Below are the records; copy each line in them that holds the word "computer".
—————
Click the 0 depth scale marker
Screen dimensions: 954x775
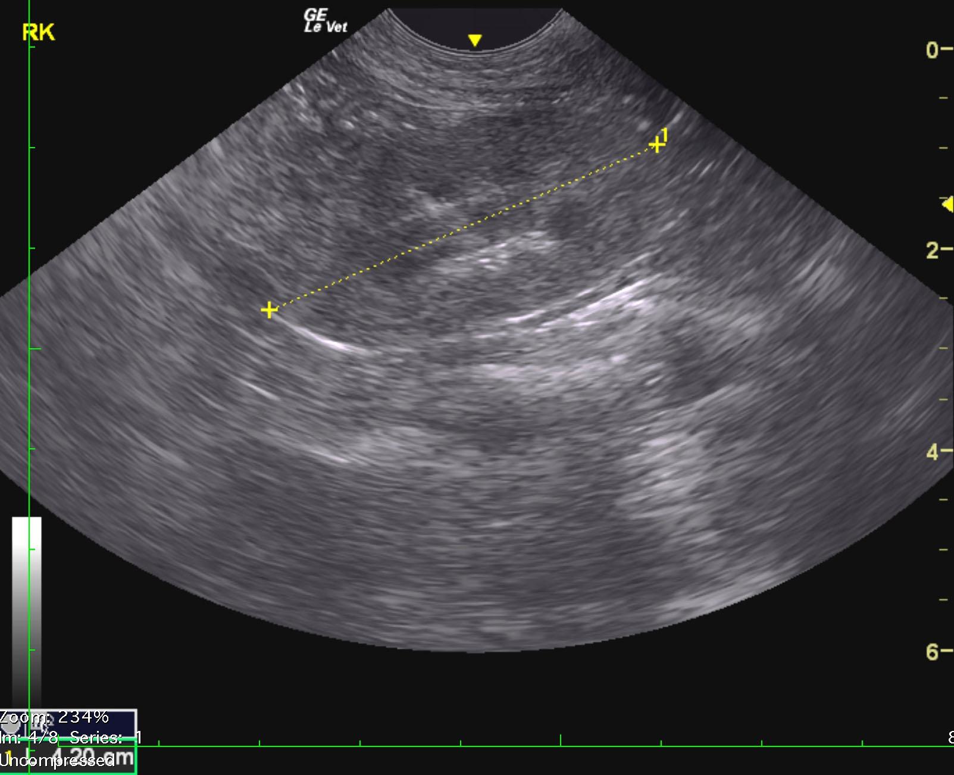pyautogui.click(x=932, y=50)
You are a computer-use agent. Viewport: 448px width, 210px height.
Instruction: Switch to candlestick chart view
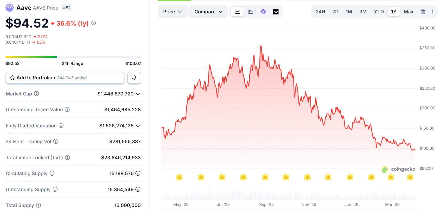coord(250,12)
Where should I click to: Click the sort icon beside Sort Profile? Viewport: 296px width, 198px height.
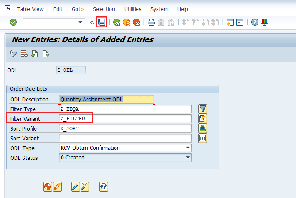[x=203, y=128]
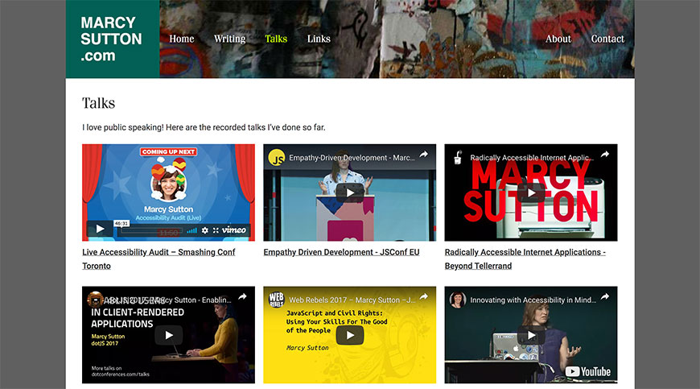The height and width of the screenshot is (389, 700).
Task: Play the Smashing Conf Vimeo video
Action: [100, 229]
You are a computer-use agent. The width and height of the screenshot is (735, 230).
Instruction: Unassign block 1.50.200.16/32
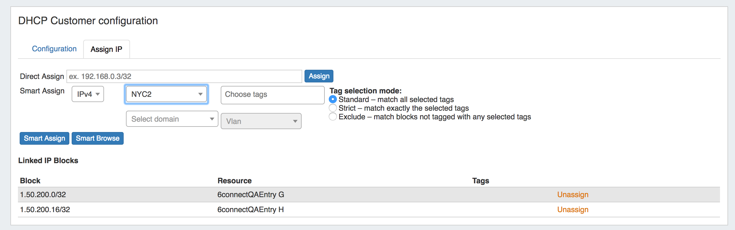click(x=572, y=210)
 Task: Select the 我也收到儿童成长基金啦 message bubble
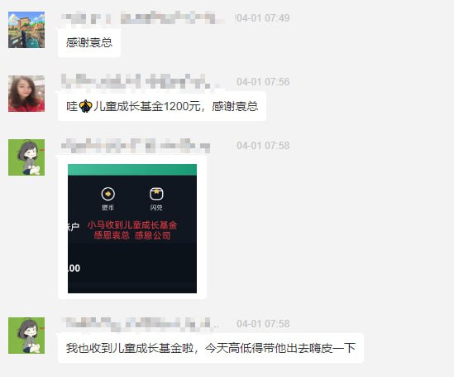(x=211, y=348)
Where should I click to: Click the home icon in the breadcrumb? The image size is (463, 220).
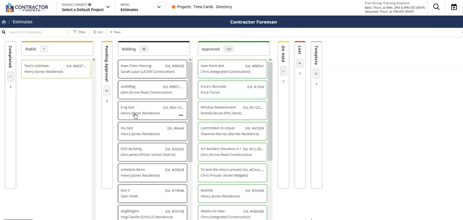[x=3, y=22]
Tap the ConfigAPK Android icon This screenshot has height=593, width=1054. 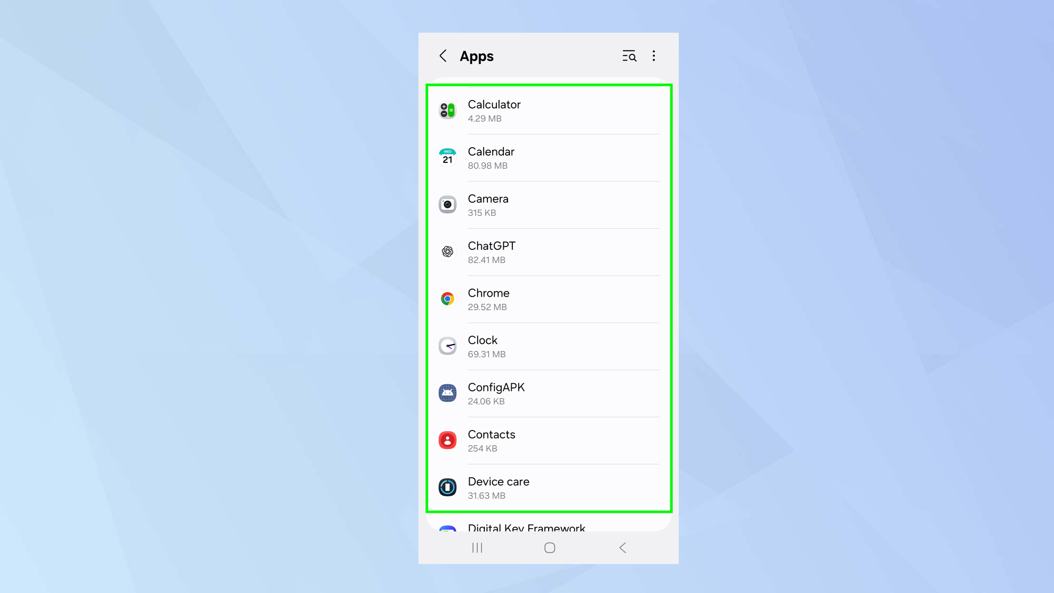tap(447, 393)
—————
Answer section -
You are a computer-use agent. Viewport: 448px width, 210px height.
You are a computer-use agent. The width and height of the screenshot is (735, 230).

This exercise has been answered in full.